>>>

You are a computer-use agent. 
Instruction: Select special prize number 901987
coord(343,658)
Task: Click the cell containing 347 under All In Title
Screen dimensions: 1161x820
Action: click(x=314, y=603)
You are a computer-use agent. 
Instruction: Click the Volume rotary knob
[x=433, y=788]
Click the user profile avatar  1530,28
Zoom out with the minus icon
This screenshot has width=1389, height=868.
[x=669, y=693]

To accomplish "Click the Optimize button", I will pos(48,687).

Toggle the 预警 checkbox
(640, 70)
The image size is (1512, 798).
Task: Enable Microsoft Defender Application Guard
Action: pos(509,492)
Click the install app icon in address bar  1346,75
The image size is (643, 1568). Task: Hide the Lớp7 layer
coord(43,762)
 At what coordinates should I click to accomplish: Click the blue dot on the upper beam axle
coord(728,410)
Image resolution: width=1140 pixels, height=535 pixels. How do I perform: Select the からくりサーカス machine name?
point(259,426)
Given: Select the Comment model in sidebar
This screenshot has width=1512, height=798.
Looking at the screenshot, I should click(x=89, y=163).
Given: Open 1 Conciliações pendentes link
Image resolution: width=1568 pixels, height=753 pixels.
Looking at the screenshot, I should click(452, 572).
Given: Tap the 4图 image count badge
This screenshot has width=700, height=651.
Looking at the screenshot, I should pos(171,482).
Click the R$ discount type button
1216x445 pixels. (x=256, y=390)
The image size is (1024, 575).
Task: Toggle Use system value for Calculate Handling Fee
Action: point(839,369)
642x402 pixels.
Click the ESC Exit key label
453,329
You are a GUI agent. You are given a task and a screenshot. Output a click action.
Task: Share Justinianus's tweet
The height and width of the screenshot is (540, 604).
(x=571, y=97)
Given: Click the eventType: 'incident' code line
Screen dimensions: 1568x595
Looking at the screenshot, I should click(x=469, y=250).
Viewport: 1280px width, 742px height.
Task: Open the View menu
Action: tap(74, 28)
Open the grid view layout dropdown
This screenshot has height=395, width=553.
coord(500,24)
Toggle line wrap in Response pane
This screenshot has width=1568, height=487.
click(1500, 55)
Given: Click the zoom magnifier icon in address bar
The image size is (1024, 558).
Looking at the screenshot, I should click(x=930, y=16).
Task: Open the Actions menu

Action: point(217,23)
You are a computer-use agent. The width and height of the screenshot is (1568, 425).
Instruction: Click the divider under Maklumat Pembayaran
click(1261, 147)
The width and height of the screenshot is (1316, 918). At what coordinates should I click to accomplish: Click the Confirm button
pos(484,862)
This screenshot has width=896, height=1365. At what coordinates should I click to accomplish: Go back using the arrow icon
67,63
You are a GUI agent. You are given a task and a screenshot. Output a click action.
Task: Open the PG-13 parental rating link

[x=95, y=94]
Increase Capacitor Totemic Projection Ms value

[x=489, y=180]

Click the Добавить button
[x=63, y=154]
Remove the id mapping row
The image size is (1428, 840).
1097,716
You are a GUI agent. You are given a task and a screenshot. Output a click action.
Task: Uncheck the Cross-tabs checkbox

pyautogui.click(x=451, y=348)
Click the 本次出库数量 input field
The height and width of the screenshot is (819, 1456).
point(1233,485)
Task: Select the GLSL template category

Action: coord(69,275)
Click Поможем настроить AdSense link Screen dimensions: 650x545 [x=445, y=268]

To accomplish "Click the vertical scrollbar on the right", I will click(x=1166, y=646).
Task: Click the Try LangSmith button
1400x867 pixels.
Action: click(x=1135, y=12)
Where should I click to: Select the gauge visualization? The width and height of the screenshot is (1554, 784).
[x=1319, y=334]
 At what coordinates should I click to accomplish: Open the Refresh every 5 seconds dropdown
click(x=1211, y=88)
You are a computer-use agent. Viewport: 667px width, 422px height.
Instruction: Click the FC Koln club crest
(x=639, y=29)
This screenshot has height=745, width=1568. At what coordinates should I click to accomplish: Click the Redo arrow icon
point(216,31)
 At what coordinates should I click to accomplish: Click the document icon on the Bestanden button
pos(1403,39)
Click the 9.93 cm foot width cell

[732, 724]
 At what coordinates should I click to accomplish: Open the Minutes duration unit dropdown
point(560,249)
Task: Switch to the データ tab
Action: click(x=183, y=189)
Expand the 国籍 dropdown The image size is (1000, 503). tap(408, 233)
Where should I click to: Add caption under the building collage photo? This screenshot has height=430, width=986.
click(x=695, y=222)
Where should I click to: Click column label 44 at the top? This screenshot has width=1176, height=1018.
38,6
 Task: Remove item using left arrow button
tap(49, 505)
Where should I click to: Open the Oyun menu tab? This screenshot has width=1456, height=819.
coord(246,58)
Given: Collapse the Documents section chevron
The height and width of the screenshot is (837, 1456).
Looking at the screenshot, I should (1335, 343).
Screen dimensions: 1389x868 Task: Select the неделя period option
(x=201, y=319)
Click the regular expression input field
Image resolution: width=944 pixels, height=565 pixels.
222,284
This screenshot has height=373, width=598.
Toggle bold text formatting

<<<

*Exercise brief:* Copy out all of the data above again, swapping every "Screen dimensions:" for "Screen size:" and leaving everything else untouched.

*Exercise answer:*
You are a computer-use agent. 
Instruction: Select special prize number 901987
coord(343,658)
Task: Click the cell containing 347 under All In Title
Screen size: 1161x820
Action: click(x=314, y=603)
You are a computer-use agent. 
Instruction: Click the Volume rotary knob
[x=433, y=788]
Click the user profile avatar  1530,28
Zoom out with the minus icon
This screenshot has width=1389, height=868.
[x=669, y=693]

To accomplish "Click the Optimize button", I will pos(48,687).

Toggle the 预警 checkbox
(640, 70)
The image size is (1512, 798).
Task: Enable Microsoft Defender Application Guard
Action: pos(509,492)
Click the install app icon in address bar  1346,75
The image size is (643, 1568). Task: Hide the Lớp7 layer
coord(43,762)
 At what coordinates should I click to accomplish: Click the blue dot on the upper beam axle
coord(728,410)
Image resolution: width=1140 pixels, height=535 pixels. How do I perform: Select the からくりサーカス machine name?
point(259,426)
Given: Select the Comment model in sidebar
This screenshot has width=1512, height=798.
Looking at the screenshot, I should click(x=89, y=163).
Given: Open 1 Conciliações pendentes link
Image resolution: width=1568 pixels, height=753 pixels.
Looking at the screenshot, I should click(452, 572).
Given: Tap the 4图 image count badge
This screenshot has width=700, height=651.
Looking at the screenshot, I should pos(171,482).
Click the R$ discount type button
1216x445 pixels. (x=256, y=390)
The image size is (1024, 575).
Task: Toggle Use system value for Calculate Handling Fee
Action: point(839,369)
642x402 pixels.
Click the ESC Exit key label
453,329
You are a GUI agent. You are given a task and a screenshot. Output a click action.
Task: Share Justinianus's tweet
The height and width of the screenshot is (540, 604).
(x=571, y=97)
Given: Click the eventType: 'incident' code line
Screen size: 1568x595
Looking at the screenshot, I should click(x=469, y=250).
Viewport: 1280px width, 742px height.
Task: Open the View menu
Action: tap(74, 28)
Open the grid view layout dropdown
This screenshot has height=395, width=553.
coord(500,24)
Toggle line wrap in Response pane
This screenshot has width=1568, height=487.
click(1500, 55)
Given: Click the zoom magnifier icon in address bar
The image size is (1024, 558).
Looking at the screenshot, I should click(x=930, y=16).
Task: Open the Actions menu

Action: point(217,23)
You are a computer-use agent. The width and height of the screenshot is (1568, 425).
Instruction: Click the divider under Maklumat Pembayaran
click(1261, 147)
The width and height of the screenshot is (1316, 918). At what coordinates should I click to accomplish: Click the Confirm button
pos(484,862)
This screenshot has width=896, height=1365. At what coordinates should I click to accomplish: Go back using the arrow icon
67,63
You are a GUI agent. You are given a task and a screenshot. Output a click action.
Task: Open the PG-13 parental rating link

[x=95, y=94]
Increase Capacitor Totemic Projection Ms value

[x=489, y=180]

Click the Добавить button
[x=63, y=154]
Remove the id mapping row
The image size is (1428, 840).
1097,716
You are a GUI agent. You are given a task and a screenshot. Output a click action.
Task: Uncheck the Cross-tabs checkbox

pyautogui.click(x=451, y=348)
Click the 本次出库数量 input field
The height and width of the screenshot is (819, 1456).
point(1233,485)
Task: Select the GLSL template category

Action: coord(69,275)
Click Поможем настроить AdSense link Screen size: 650x545 [x=445, y=268]

To accomplish "Click the vertical scrollbar on the right", I will click(x=1166, y=646).
Task: Click the Try LangSmith button
1400x867 pixels.
Action: click(x=1135, y=12)
Where should I click to: Select the gauge visualization? The width and height of the screenshot is (1554, 784).
[x=1319, y=334]
 At what coordinates should I click to accomplish: Open the Refresh every 5 seconds dropdown
click(x=1211, y=88)
You are a computer-use agent. Viewport: 667px width, 422px height.
Instruction: Click the FC Koln club crest
(x=639, y=29)
This screenshot has height=745, width=1568. At what coordinates should I click to accomplish: Click the Redo arrow icon
point(216,31)
 At what coordinates should I click to accomplish: Click the document icon on the Bestanden button
pos(1403,39)
Click the 9.93 cm foot width cell

[732, 724]
 At what coordinates should I click to accomplish: Open the Minutes duration unit dropdown
point(560,249)
Task: Switch to the データ tab
Action: click(x=183, y=189)
Expand the 国籍 dropdown The image size is (1000, 503). tap(408, 233)
Where should I click to: Add caption under the building collage photo? This screenshot has height=430, width=986.
click(x=695, y=222)
Where should I click to: Click column label 44 at the top? This screenshot has width=1176, height=1018.
38,6
 Task: Remove item using left arrow button
tap(49, 505)
Where should I click to: Open the Oyun menu tab? This screenshot has width=1456, height=819.
coord(246,58)
Given: Collapse the Documents section chevron
The height and width of the screenshot is (837, 1456).
Looking at the screenshot, I should (1335, 343).
Screen size: 1389x868 Task: Select the неделя period option
(x=201, y=319)
Click the regular expression input field
Image resolution: width=944 pixels, height=565 pixels.
222,284
This screenshot has height=373, width=598.
Toggle bold text formatting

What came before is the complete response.